→ Reading text
==============================

Learn Japanese characters using Neo4j
Building a kanjis quiz app with GraphQL, React, and a Graph Database in 2 days
TL;DR
In just two days, we were able to create a fully working kanjis quiz app, using the GRANDstack, by going through the following steps :
- Import some CSV datasets to create our graph database.
- Run the Jaccard algorithm to create more relationships between our nodes.
- Run the PageRank algorithm to compute an additional property on some nodes.
- Create APIs using GraphQL to generate random quiz questions.
You can find the source code from the Github repository.
Last week, I joined a 2-day hackathon event held in my company. The theme was “New, Fun, Speed” and our team aimed to build a small quiz app to learn the Japanese characters in a new and faster way, while having fun. My company is located in Japan and we thought other fellow foreigner colleagues could benefit from this idea.

==============================

→ Collected data
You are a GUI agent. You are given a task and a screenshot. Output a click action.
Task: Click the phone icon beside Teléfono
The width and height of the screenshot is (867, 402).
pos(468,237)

==============================

→ Written problem 1
What steps does the kanji quiz article list for building the app?
→ Written problem 2
Do these statements agree with the kanji quiz article? Answer yes or no for each, quoting the words that decide it.
(a) The hackathon lasted two days.
(b) The PageRank algorithm was used to create more relationships between nodes.
(c) GraphQL was used to build the APIs that generate quiz questions.
The lines placed after the kanji quiz article come from a different source.

→ Full output 1
- Import some CSV datasets to create our graph database.
- Run the Jaccard algorithm to create more relationships between our nodes.
- Run the PageRank algorithm to compute an additional property on some nodes.
- Create APIs using GraphQL to generate random quiz questions.

→ Full output 2
(a) Yes: "I joined a 2-day hackathon event held in my company."
(b) No: "Run the Jaccard algorithm to create more relationships between our nodes."
(c) Yes: "Create APIs using GraphQL to generate random quiz questions."